Supplied data |
- - - - - - -
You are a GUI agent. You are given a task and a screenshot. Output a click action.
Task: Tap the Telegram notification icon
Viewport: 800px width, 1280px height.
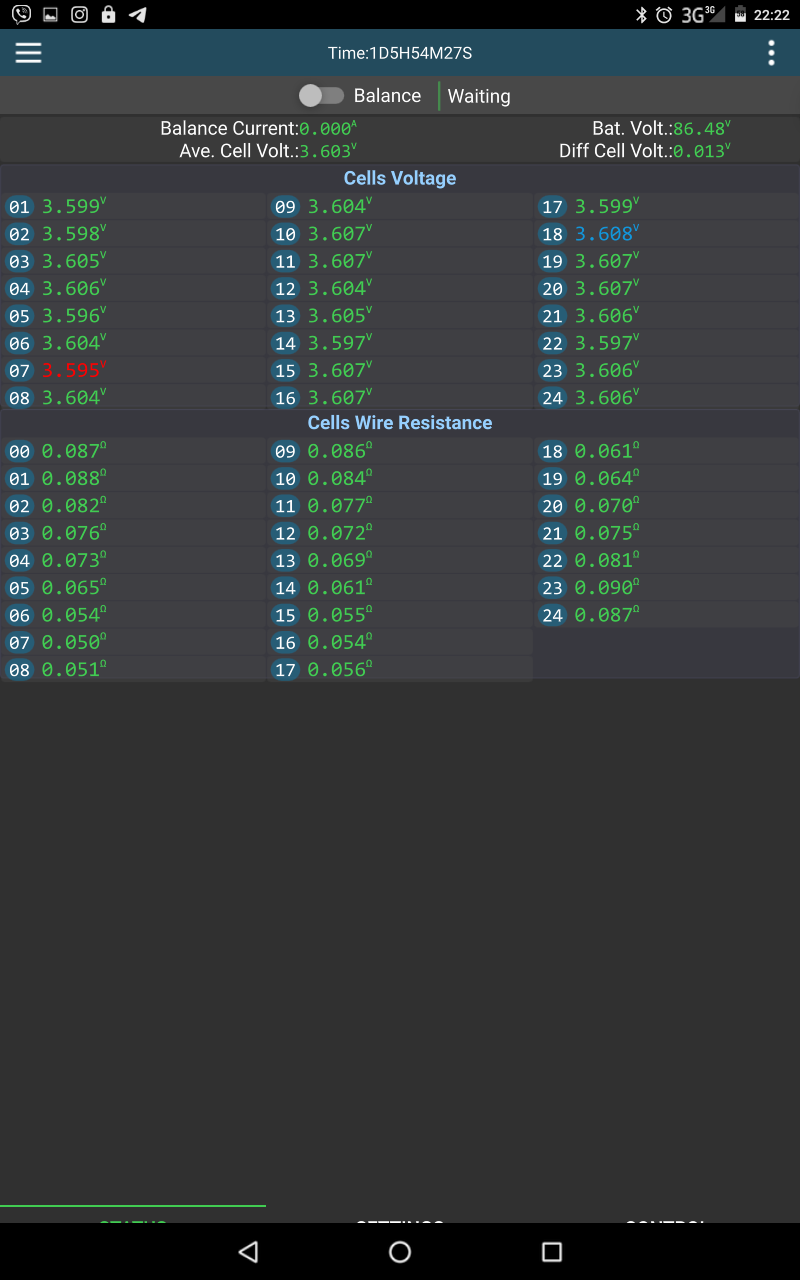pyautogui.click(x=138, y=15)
- - - - - - -
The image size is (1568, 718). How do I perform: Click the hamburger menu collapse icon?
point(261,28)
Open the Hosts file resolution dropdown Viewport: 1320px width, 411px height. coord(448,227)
- - - - - - -
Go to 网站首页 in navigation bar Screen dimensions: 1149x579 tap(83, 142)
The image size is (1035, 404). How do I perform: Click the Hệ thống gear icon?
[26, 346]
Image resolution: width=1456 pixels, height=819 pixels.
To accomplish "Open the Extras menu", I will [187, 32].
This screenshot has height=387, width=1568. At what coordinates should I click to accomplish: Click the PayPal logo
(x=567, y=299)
- - - - - - -
Problem requirements | Copy out everything from the line containing "You are a GUI" down to the line containing "pyautogui.click(x=138, y=15)", keeping every line whole but raising each click coordinate by 146. Leave the picture out.

Task response |
You are a GUI agent. You are given a task and a screenshot. Output a click action.
Task: Tap the Telegram notification icon
Viewport: 800px width, 1280px height.
pyautogui.click(x=284, y=161)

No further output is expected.